Thursday, January 3, 2013

Dictionary Implementation

In Udacity CS101, the unifying thread of the course is construction of a web crawler and search engine. Without making much of a point of it, the initial implementation involves a simple list and linear search. Then, the scaling problem of that approach is pointed out, and the course explains hash tables as a more time efficient way to store searchable data. After we'd rolled some of our own hash tables, the course goes on to introduce Python's dictionary data type - Hash tables as an inherent part of the language.

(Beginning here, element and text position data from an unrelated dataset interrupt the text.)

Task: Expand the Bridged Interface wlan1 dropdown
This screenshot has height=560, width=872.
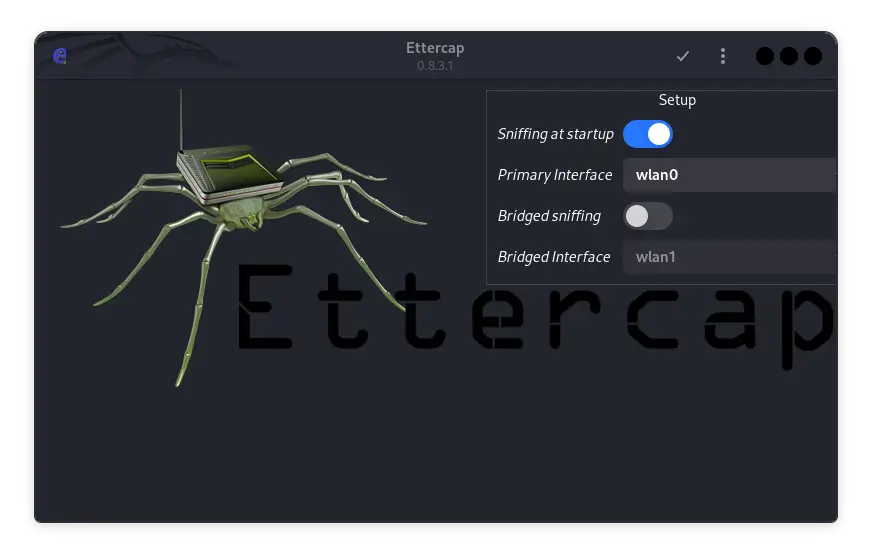Action: pyautogui.click(x=730, y=257)
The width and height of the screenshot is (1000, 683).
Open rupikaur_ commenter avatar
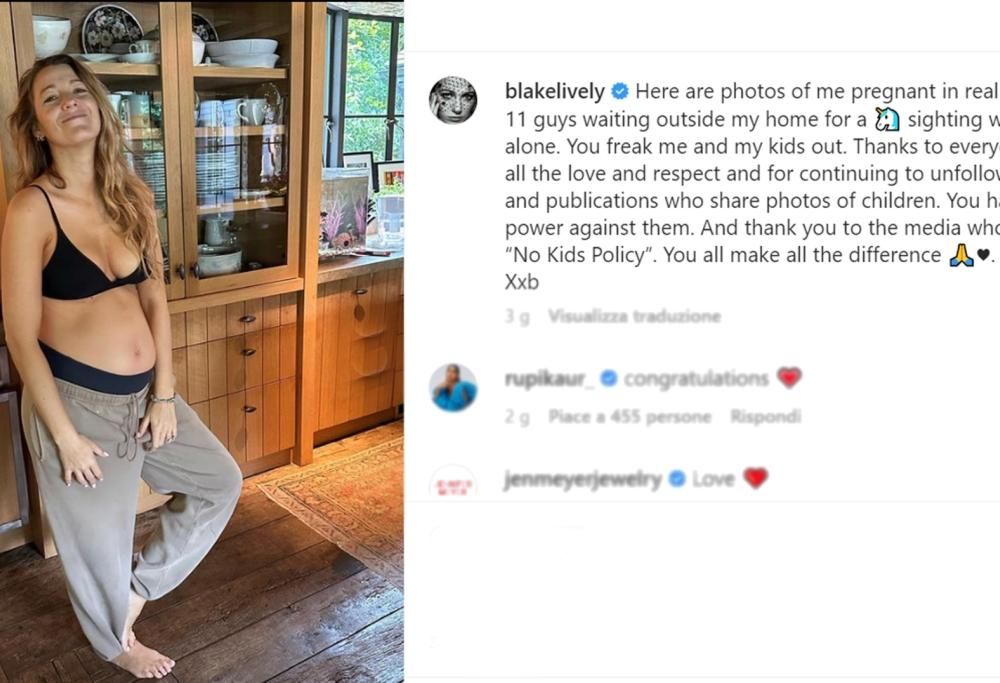453,388
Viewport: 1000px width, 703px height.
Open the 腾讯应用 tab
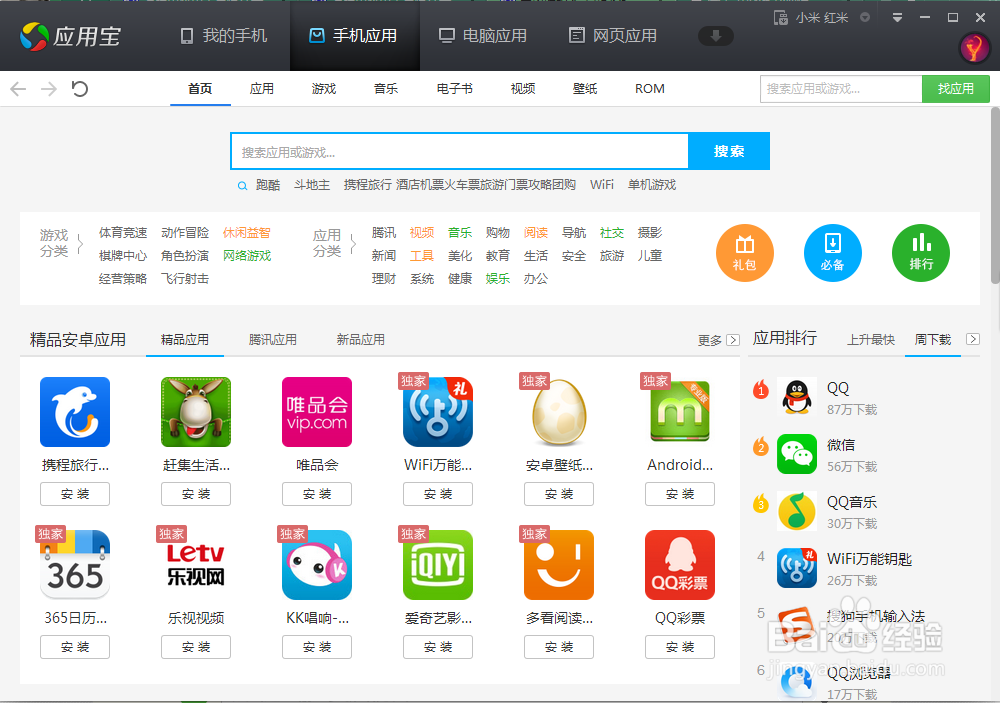point(272,339)
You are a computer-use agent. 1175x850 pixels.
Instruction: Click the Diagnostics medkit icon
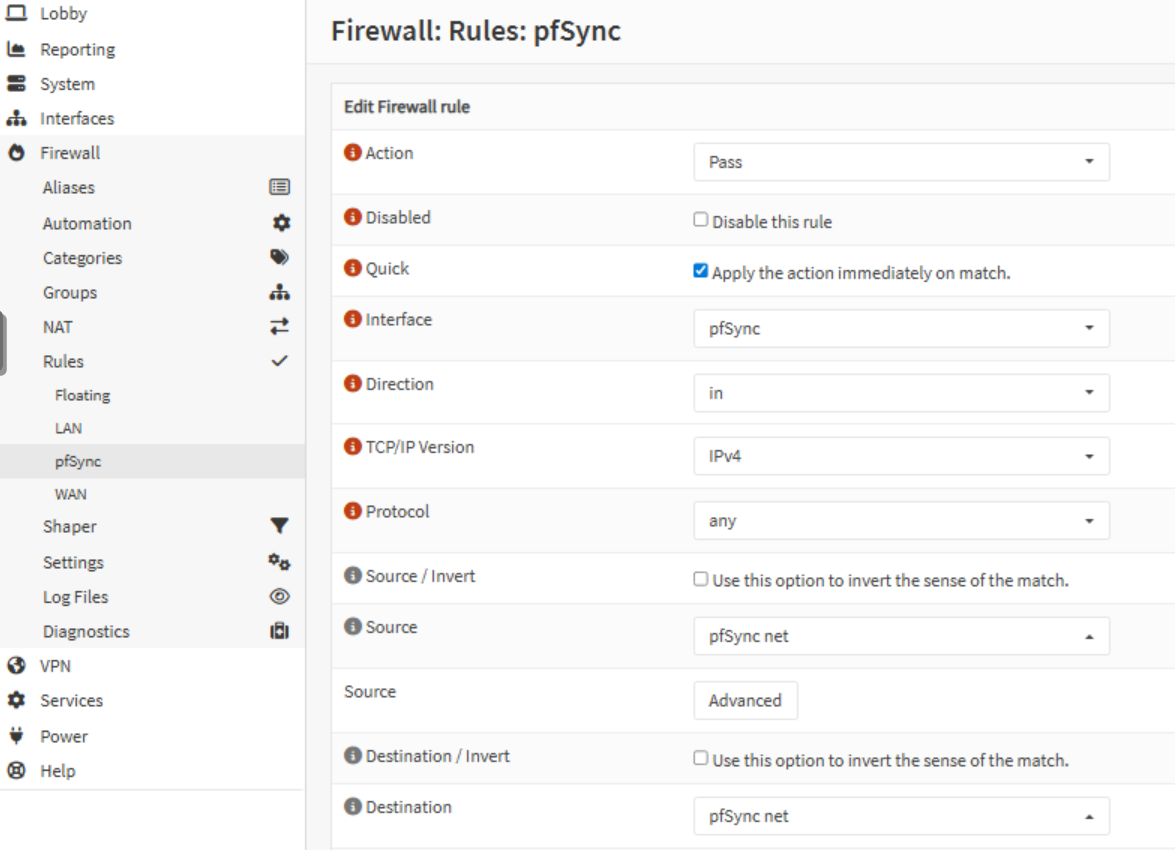pyautogui.click(x=280, y=631)
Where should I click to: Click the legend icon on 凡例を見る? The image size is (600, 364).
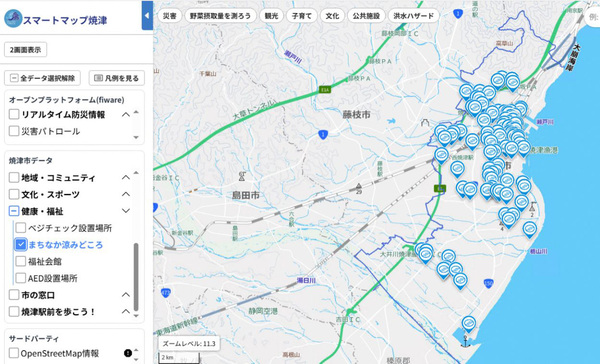[x=98, y=78]
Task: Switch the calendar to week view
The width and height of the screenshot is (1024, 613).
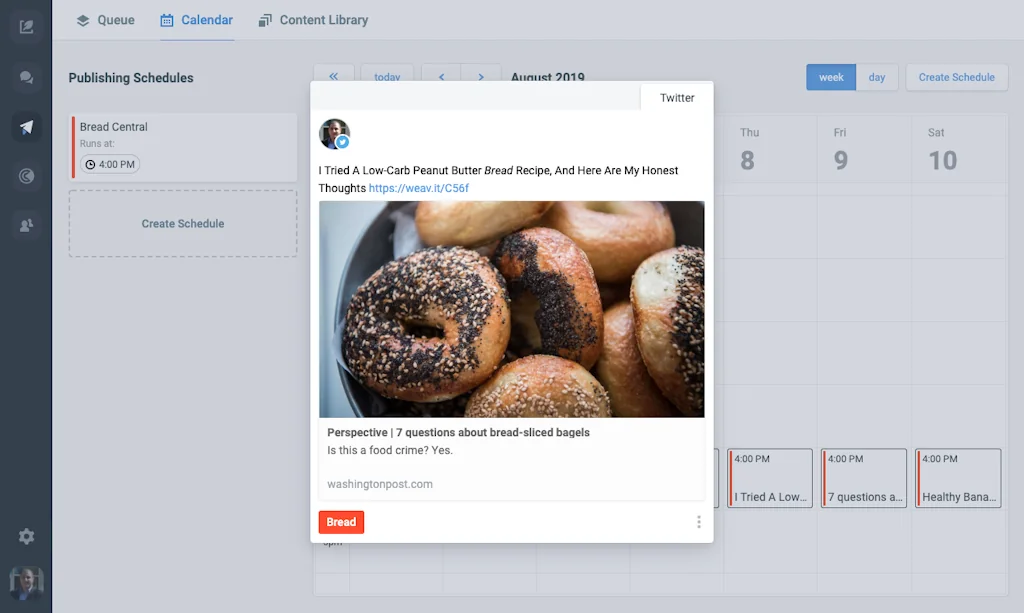Action: [x=830, y=77]
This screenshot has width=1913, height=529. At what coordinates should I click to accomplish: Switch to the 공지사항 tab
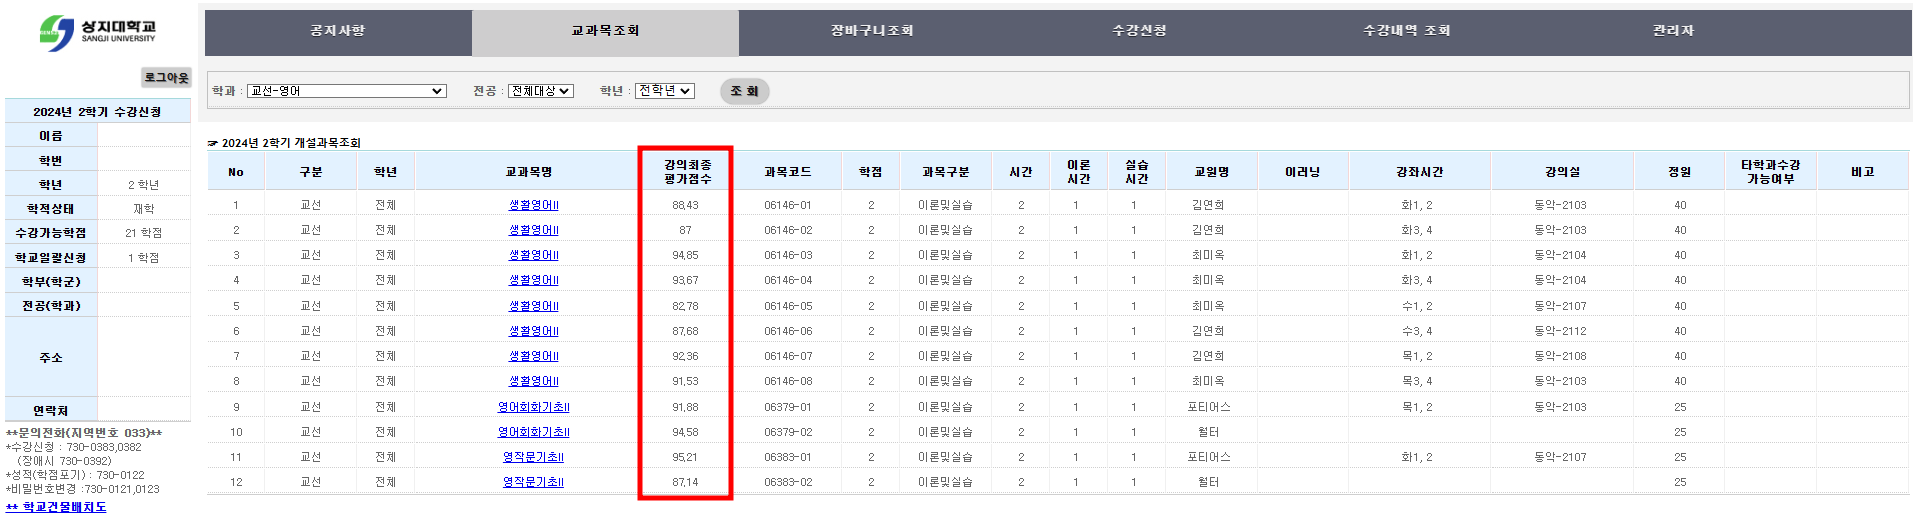pos(338,31)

One of the students asked in the forum how dictionaries were actually implemented. How does Python know how many buckets to allocate for a dictionary? To see the original question see: http://forums.udacity.com/questions/2015065/dictionary-and-hash-table. I looked into the matter and posted this reply:

There's a book from O'Reilly called "Beautiful Code". Chapter 18 of that book describes the Python dict implementation in detail and the web has positive things to say about that chapter. Alas, the book is not freely available, unless you have access to a good technical library from which you can borrow the book. My local library isn't particularly technical, but they can do interlibrary loans from distant university libraries to get what I need, so long as I'm patient. Ask your librarian for help.

Or, if you are feeling ambitious, take advantage of the fact that Python is open source, so you can look at its innards to your heart's content. Python dictionary implementation (in C). As George Lucas had Obiwan suggest: Use the source, Luke.

The most common Python implementation is Cpython, an interpreter implemented in the C language. But there's a somewhat more experimental implementation called Pypy, an interpreter implemented in Python. I speculated that with a little rummaging around, I ought to be able to find Pypy's implementation of dictionary's, but close as I found was some documentation on Pypy's dictionary optimizations. There are tons of bitbucket.org/pypy pages for Pypy source, but I didn't actually find the Pypy code that you are asking about. Feel free to show me up on locating the routine of interest to you.